I had a dream we were back to seventeen, summer nights and the liberties. Never growing up, I’ll take with me the polaroids and the memories
C'était une renaissance méritée. Une gloire salvatrice, Andromeda vivait désormais en symbiose parfaite avec elle-même. Séparée de sa relation nocive avec sa mère, elle était désormais devenue un personnage solaire. Terminé ce caractère cyclothymique et bien trop impétueux. Elle avait acquis une maîtrise de soi qui lui était chère, elle régissait ses sentiments au diapason et se laissait rarement envahir par son impulsivité.
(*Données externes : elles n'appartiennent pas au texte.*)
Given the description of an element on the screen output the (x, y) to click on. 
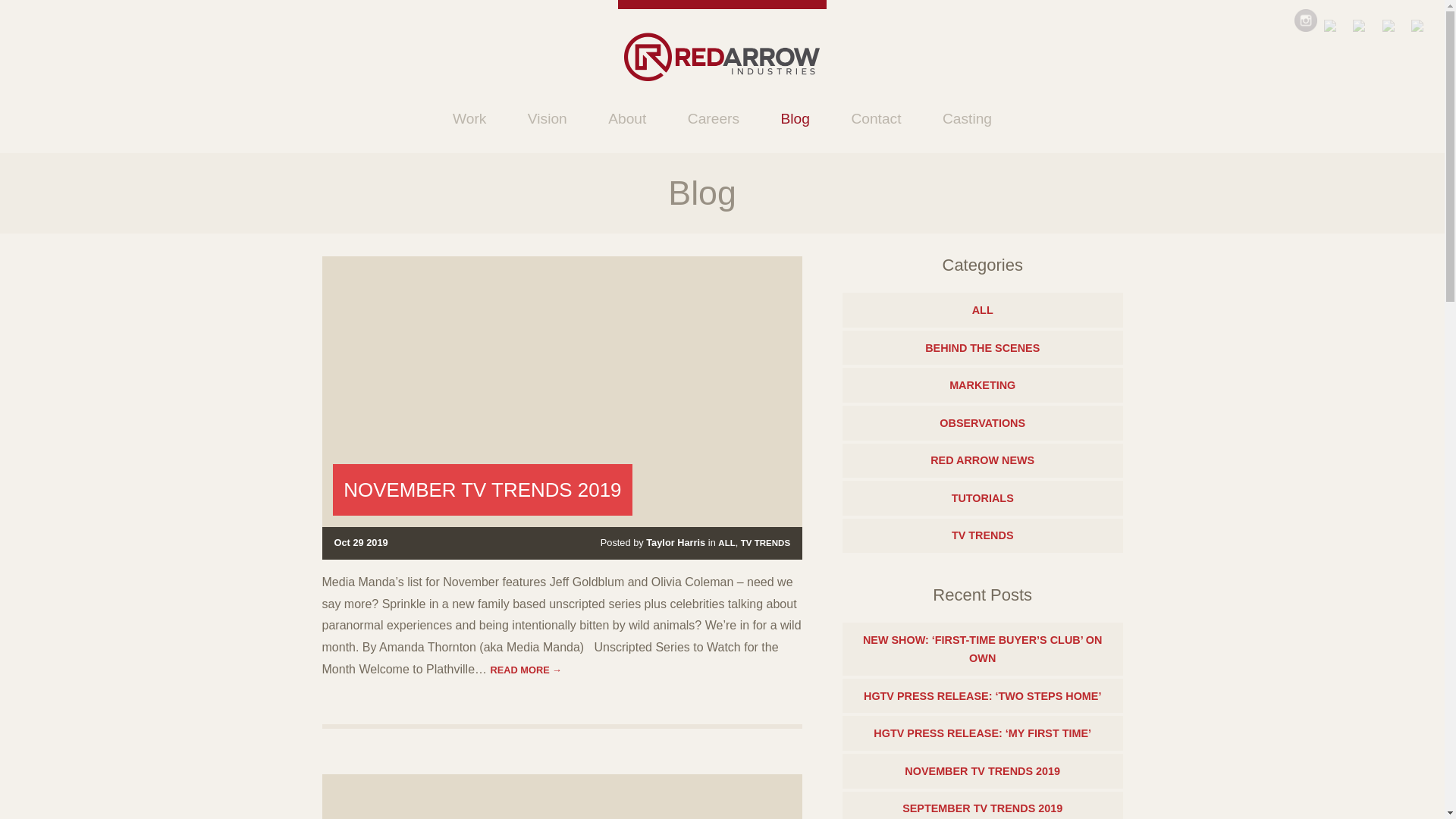
OBSERVATIONS (982, 422)
MARKETING (982, 384)
Blog (794, 118)
Work (469, 118)
Casting (966, 118)
NOVEMBER TV TRENDS 2019 (482, 489)
BEHIND THE SCENES (982, 347)
Careers (713, 118)
About (627, 118)
TV TRENDS (765, 542)
Given the description of an element on the screen output the (x, y) to click on. 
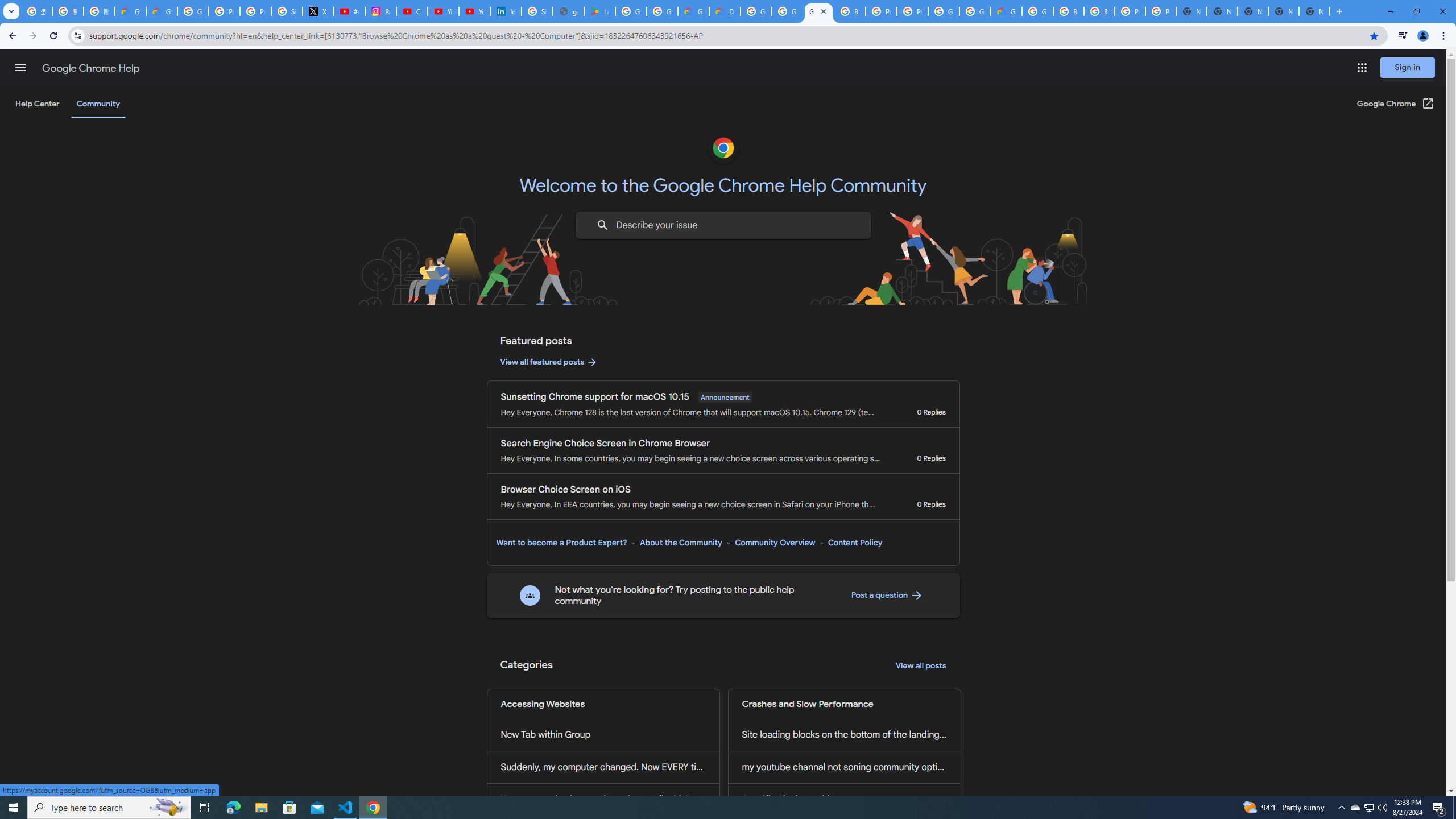
New Tab (1314, 11)
Browse Chrome as a guest - Computer - Google Chrome Help (1068, 11)
Google Chrome Community (818, 11)
Post a question  (886, 595)
Last Shelter: Survival - Apps on Google Play (599, 11)
Google Workspace - Specific Terms (662, 11)
Content Policy (854, 542)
D'un regard elle peut vous détruire et d'un sourire vous conquérir. Il lui arrivait encore occasionnellement d’exploser et de reprendre ses mauvaises habitudes, mais cela était rare. Autrefois, Andromeda avait l'âme noircie, une rancœur lancinante et une rage étouffante. Elle se voyait même un jour régler de ses propres mains le compte de sa génitrice. Sans remords, sans pitié. Aujourd'hui, son esprit allait rarement vers l'Écosse. Et en Nouvelle-Zélande, Andromeda semblait s’épanouir et avoir trouvé son chemin, son foyer.